Contraband phones were used to organize drug trafficking inside prisons and to perpetrate identity theft and phone scams that raised “tens of thousands of dollars,” said Special Agent Dan Odom. Odom supervises the FBI’s public corruption squad in Atlanta and helped coordinate the Operation Ghost Guard investigation through the FBI-led Atlanta Public Corruption Task Force, which combines the resources of numerous state and local law enforcement agencies in Georgia.
The illicit money raised through so-called “jury scams” and other frauds (see sidebar) was often used to bribe prison guards. “This was a massive investigation,” Odom said. “We identified and indicted approximately 130 subjects.” He added, “The FBI could never have worked this case without the assistance of the Department of Corrections. They recognized they had a problem, and they wanted to fix it.”
Operation Ghost Guard began in May 2014, shortly after a kidnapping that was set in motion by a prisoner with a contraband phone. The prisoner, serving a life sentence in North Carolina, wanted revenge on the prosecutor who helped put him there.
Using that contraband phone, the prisoner enlisted the help of fellow gang members in Atlanta who were not incarcerated to kidnap the prosecutor’s father in North Carolina and drive him to Atlanta, where he was to be tortured and killed. The FBI’s Hostage Rescue Team was able to rescue the man before gang members killed him, “but the risk of life to this individual was very real,” Johnson said. “All because of a cell phone in a prison.”
That incident served as a catalyst for Operation Ghost Guard. It also prompted the FBI’s Public Corruption Unit in Washington, D.C., to launch the nationwide Prison Corruption Initiative.
“Because of one small act of corruption—a guard giving a cell phone to an inmate—many serious crimes can occur,” said Special Agent Joe Gonzalez, who heads the Bureau’s Public Corruption Unit at FBI Headquarters. “This is not just Georgia’s problem, it’s a national problem.”
Gonzalez said that since the Prison Corruption Initiative was launched in June 2014, the number of FBI public corruption cases in prisons nationwide has tripled. “Corrections officers might not be elected officials,” he added, “but they are public officials sworn to protect the community, and we are going to hold them to that standard.”
Phone Scams from Prison
Georgia inmates with contraband phones and their accomplices outside of prison raised tens of thousands of dollars using various fraud schemes. Here’s how the “jury scam” worked:
- Prisoners with smartphones provided by corrupt guards accessed the Internet to identify and target potential victims from all over the country.
- Inmates called potential victims, impersonated law enforcement officials, and claimed the individuals had failed to appear for jury duty. The victims were told they had the choice of either being arrested on warrants or paying fines to have the warrants dismissed.

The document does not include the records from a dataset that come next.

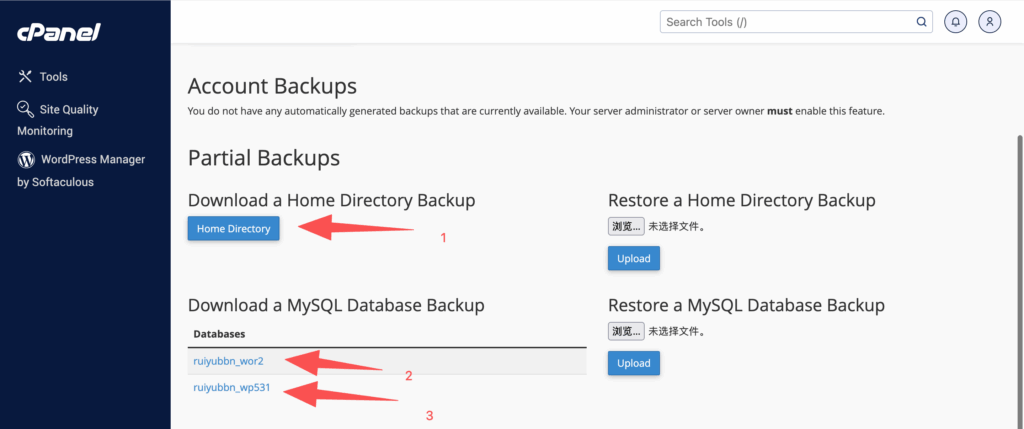Image resolution: width=1024 pixels, height=429 pixels.
Task: Open Tools in the sidebar
Action: 53,77
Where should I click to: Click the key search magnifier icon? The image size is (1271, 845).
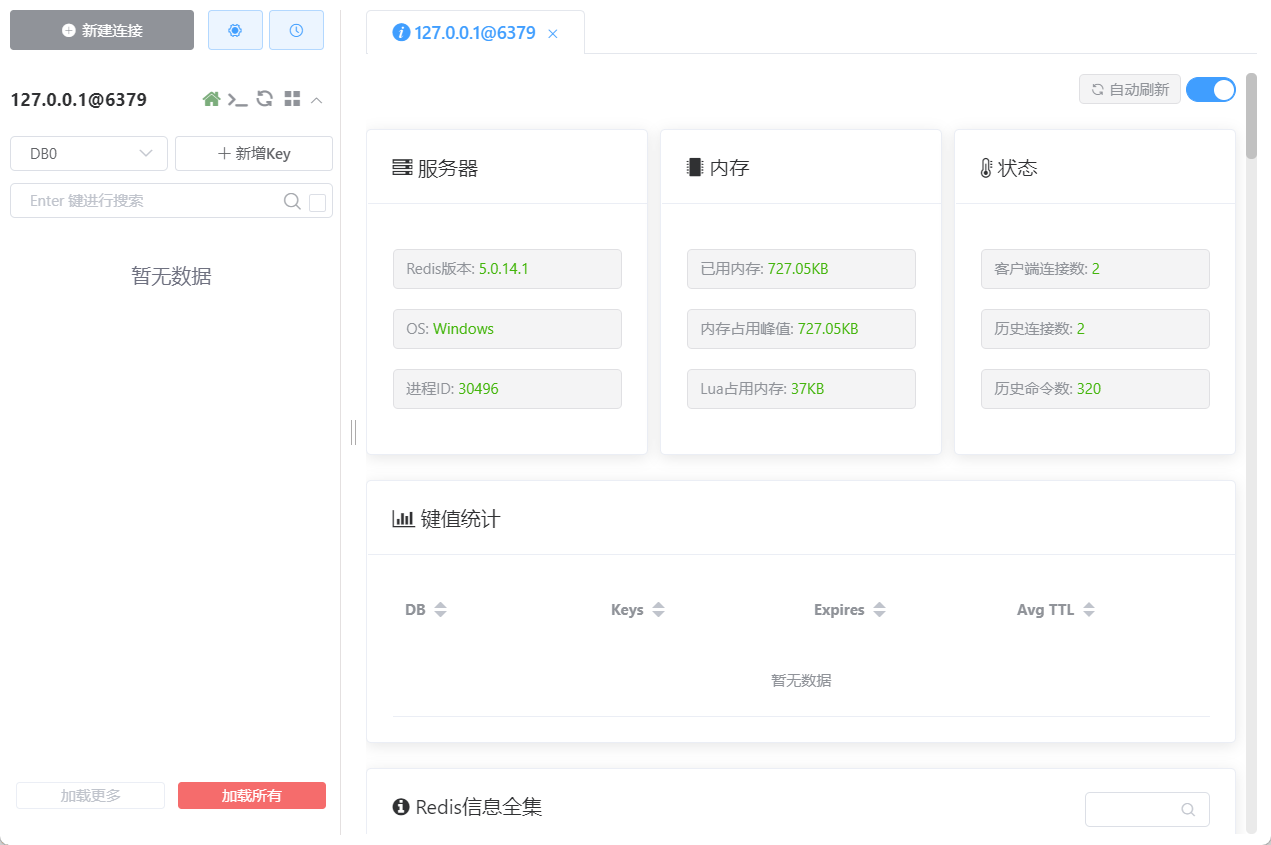pos(292,201)
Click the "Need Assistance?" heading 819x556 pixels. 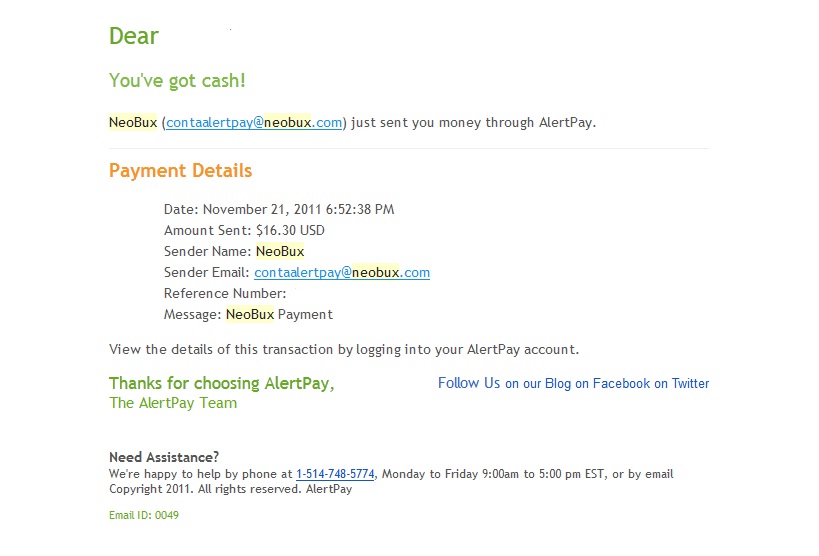pyautogui.click(x=164, y=458)
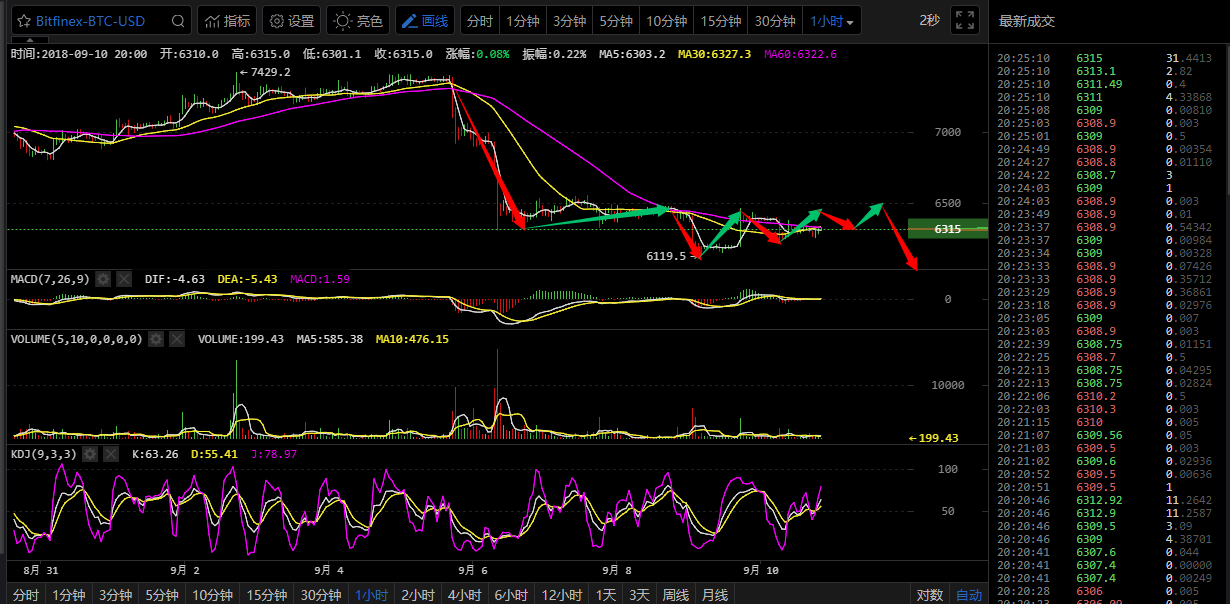
Task: Click the 6315 current price label
Action: (x=947, y=229)
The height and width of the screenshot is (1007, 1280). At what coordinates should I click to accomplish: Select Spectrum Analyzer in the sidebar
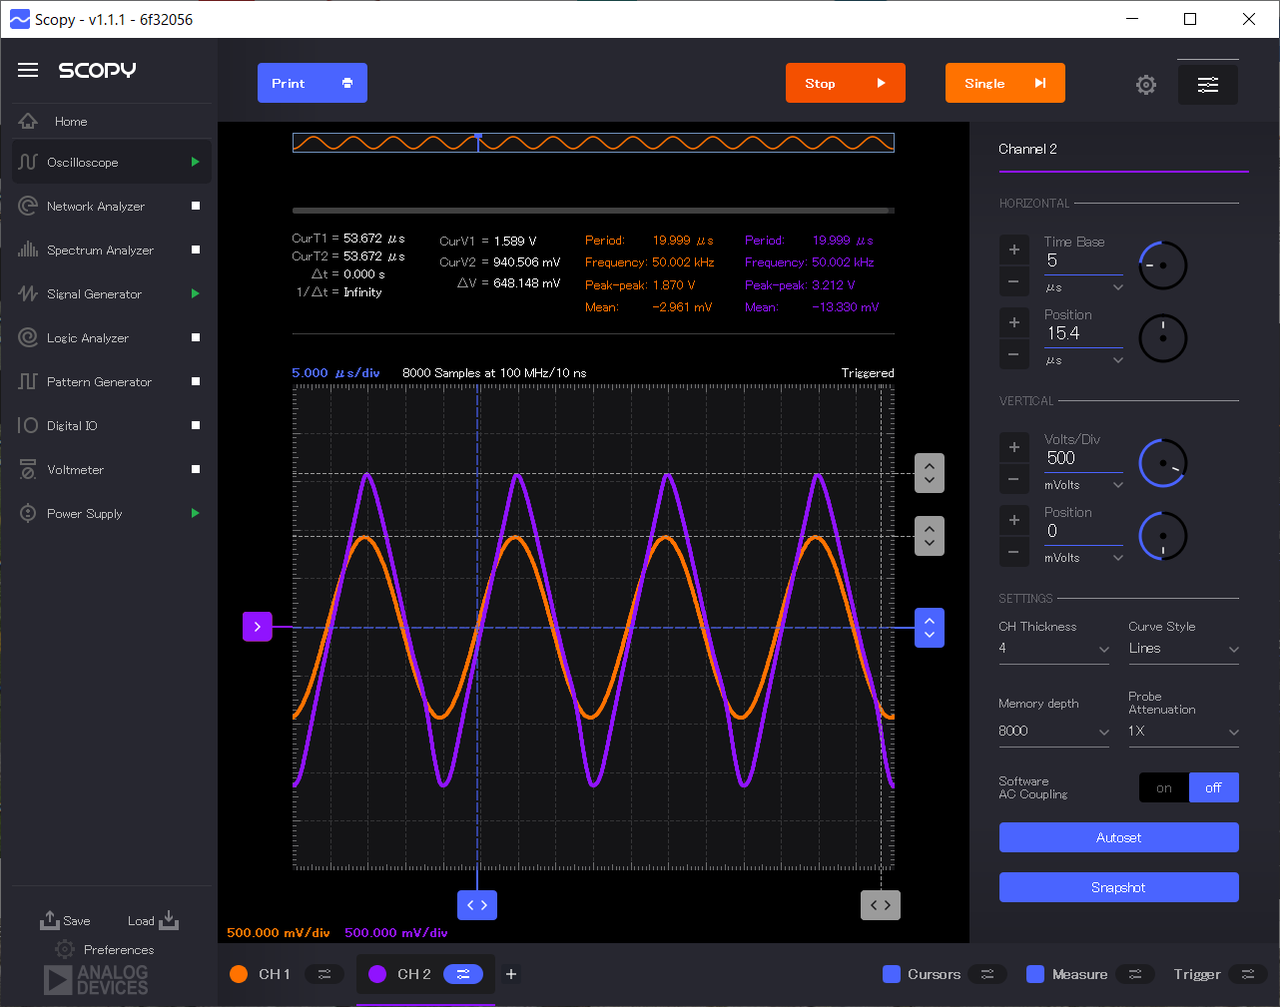coord(100,250)
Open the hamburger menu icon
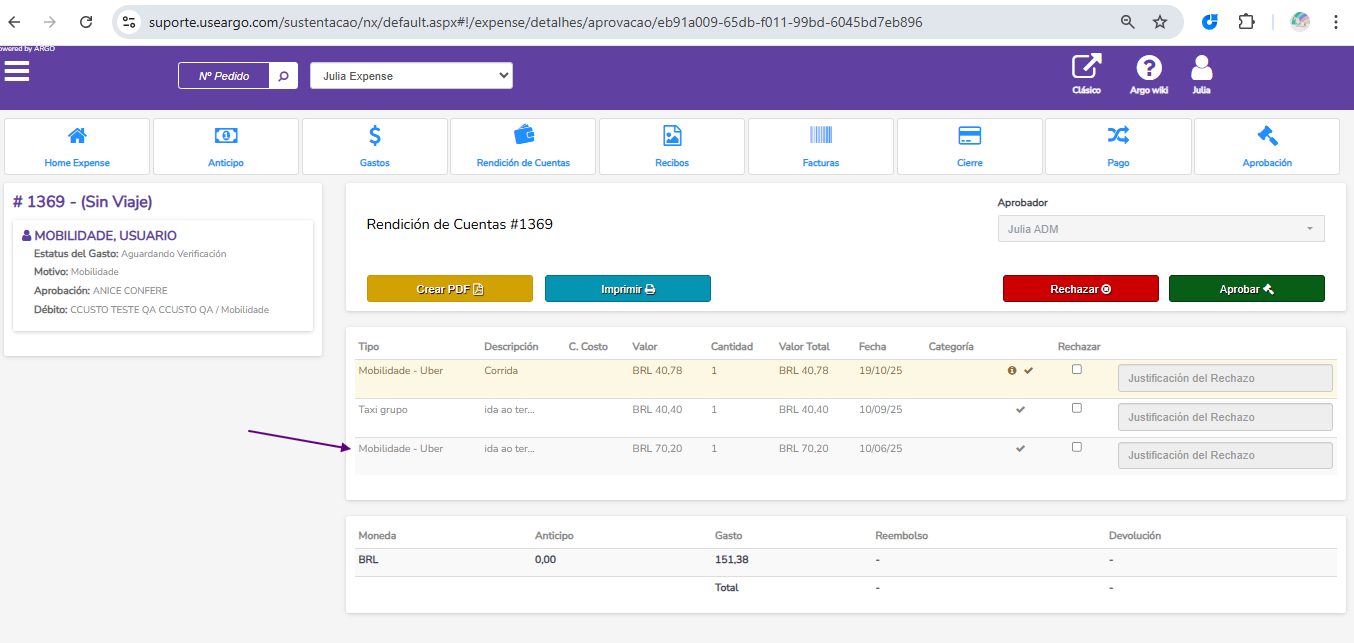 [17, 71]
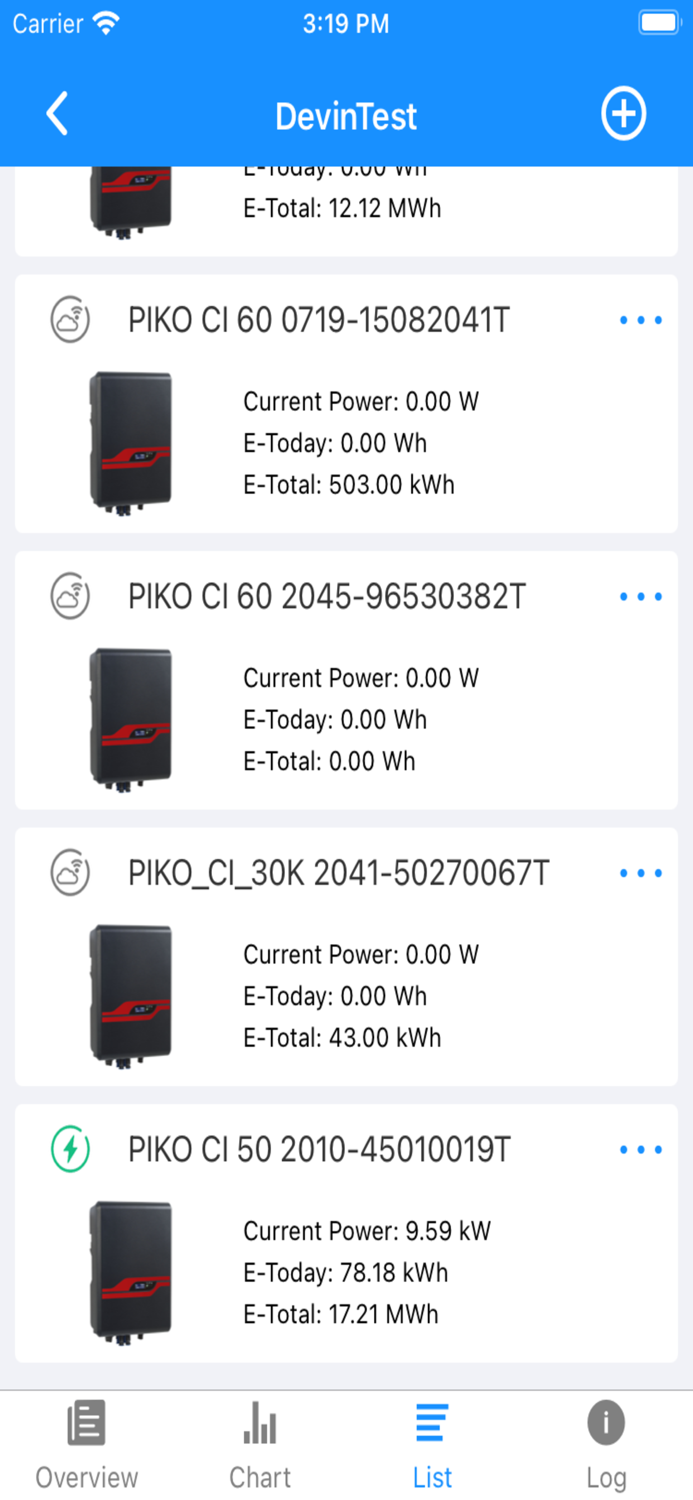
Task: Open the Log info icon
Action: (x=605, y=1421)
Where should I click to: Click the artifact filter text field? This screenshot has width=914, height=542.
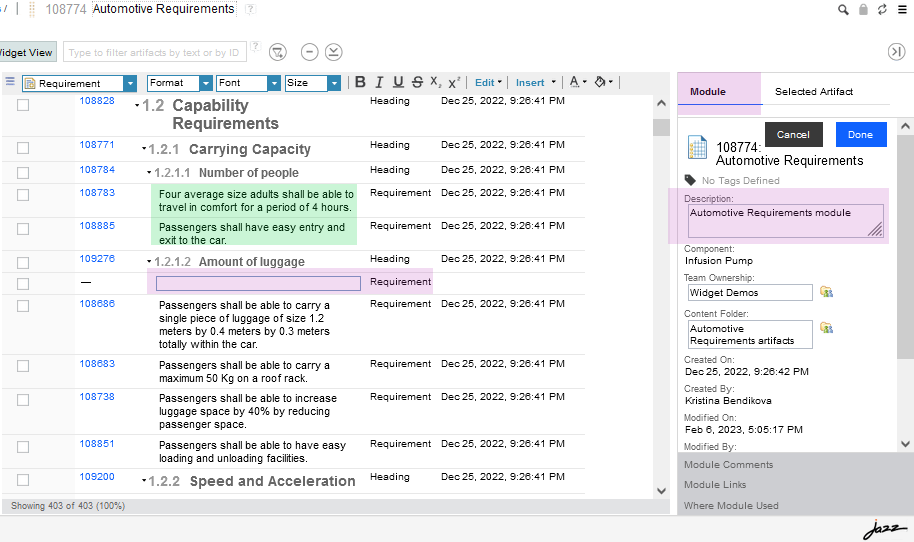[154, 52]
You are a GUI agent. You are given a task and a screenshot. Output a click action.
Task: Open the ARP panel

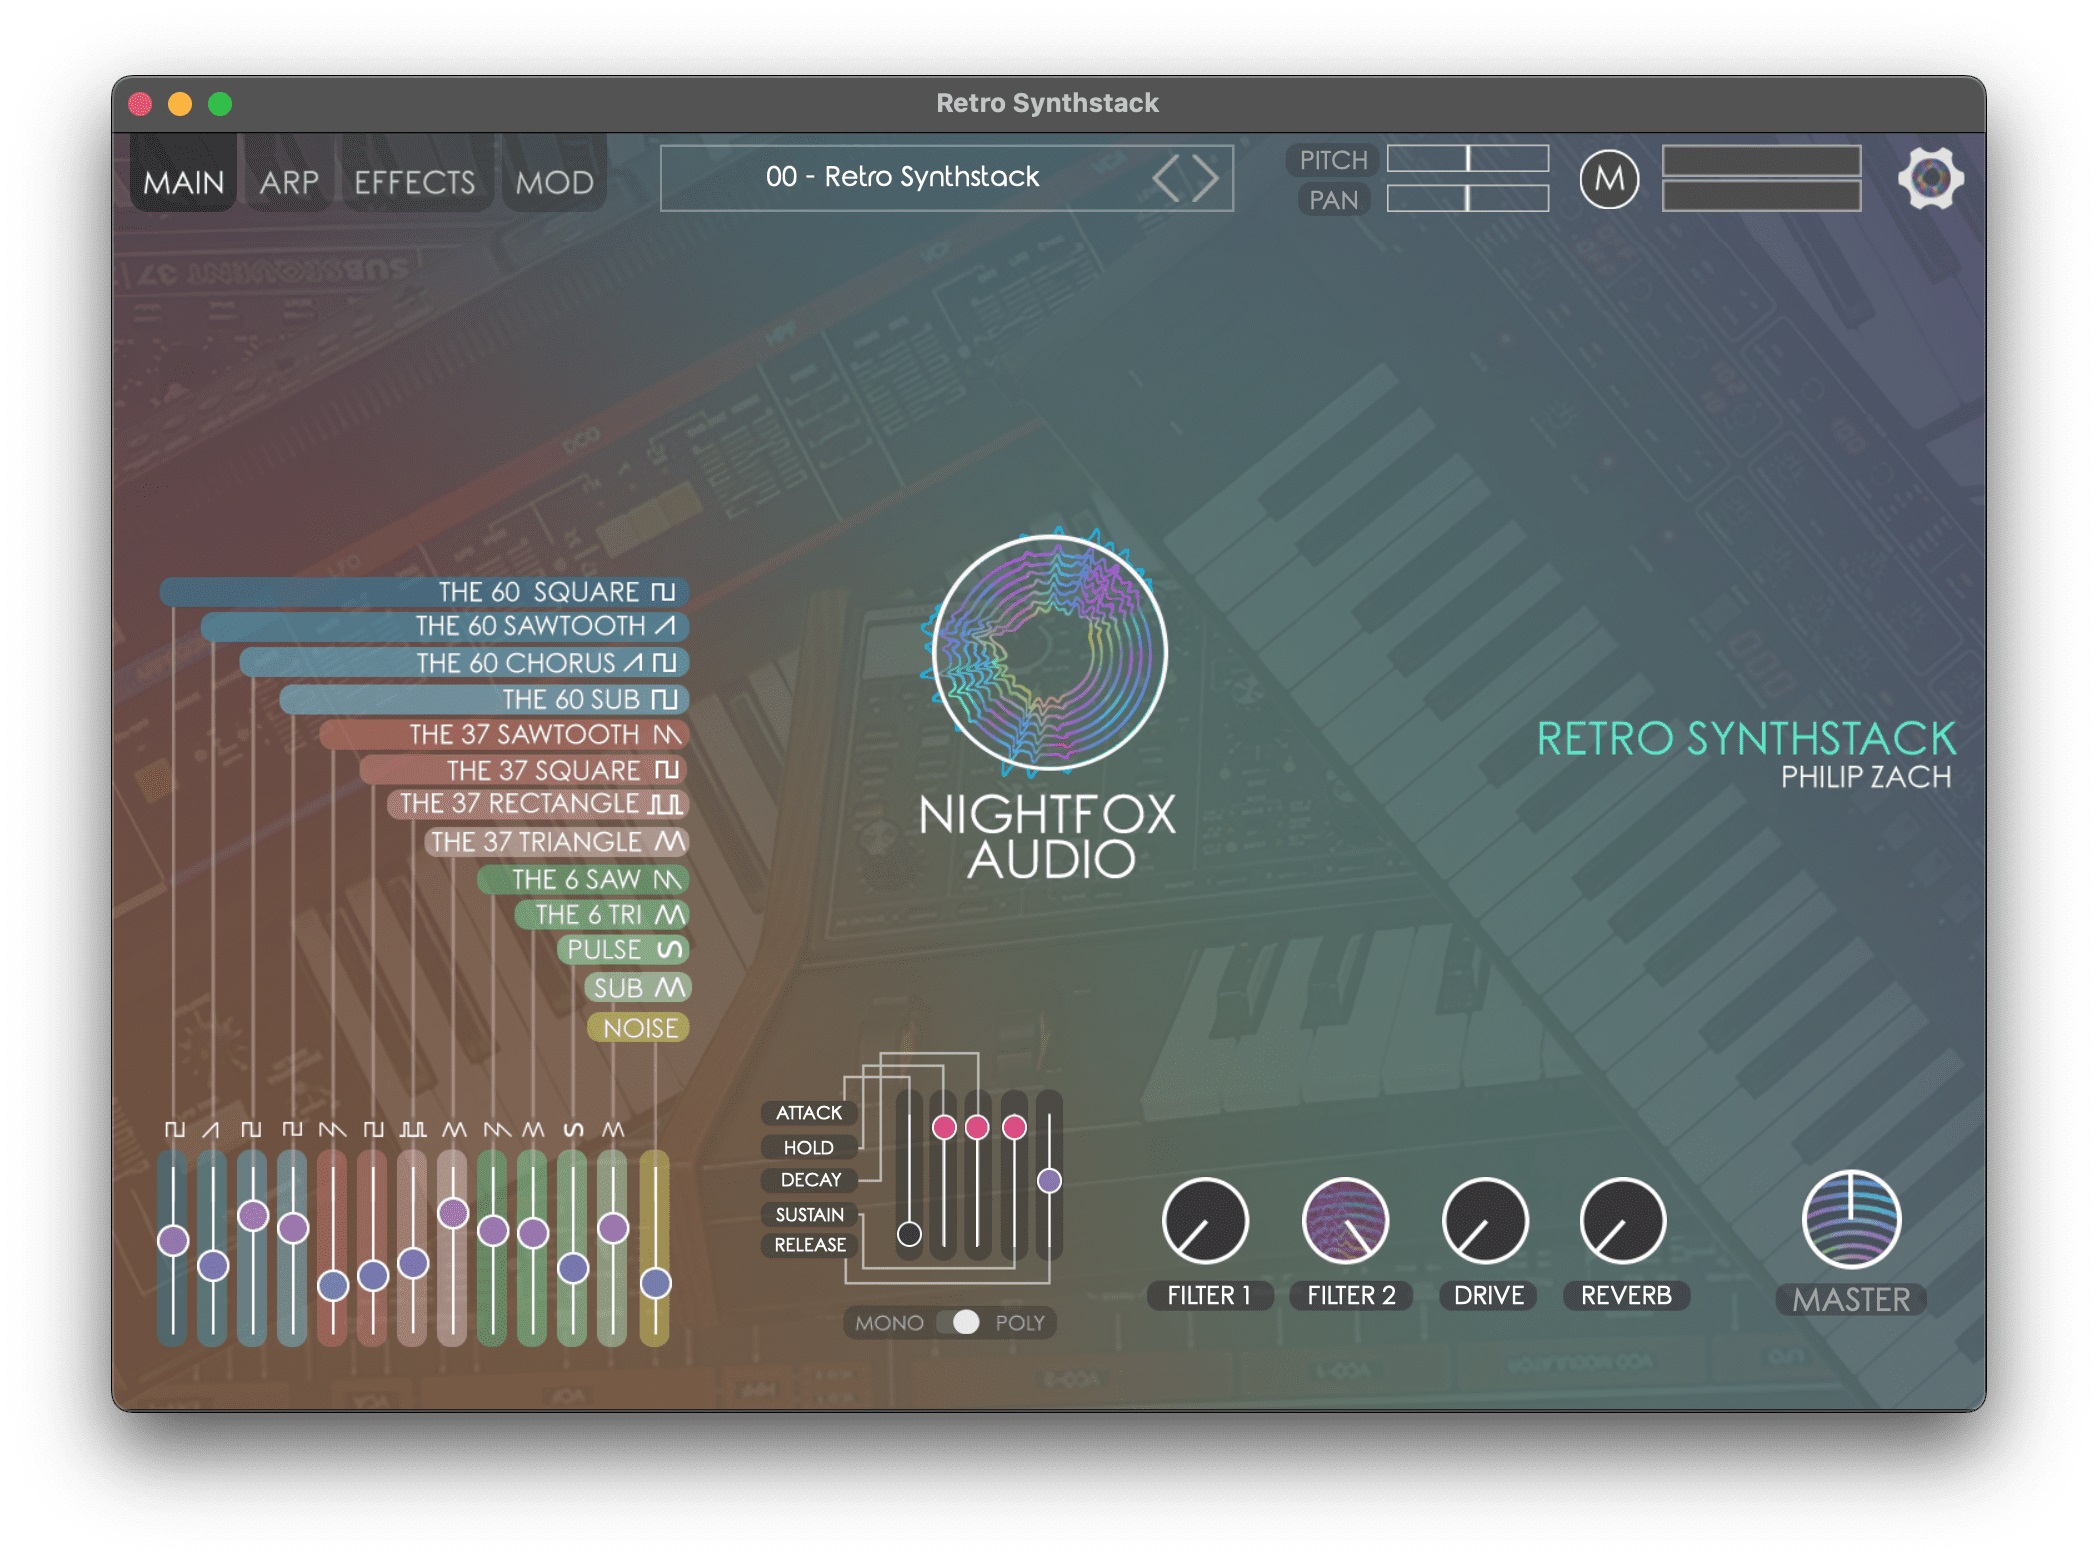tap(290, 179)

- To make the calls seem real, inmates created voicemail greetings on their contraband phones that identified themselves as members of legitimate law enforcement agencies. “They sounded like deputies from a sheriff’s office,” one FBI agent said. “They were very sophisticated and believable.”
- Many victims agreed to pay fines. They were instructed to purchase pre-paid cash cards and provide the account number to the inmate, or wire money directly into a pre-paid debit card account held by the inmate.
- When inmates received pre-paid cash card account numbers, they used their contraband phones to contact accomplices outside of prison who then transferred the money to a different pre-paid card, which could then be turned into cash.
- That effectively laundered the money, which could then be transferred back to the inmate.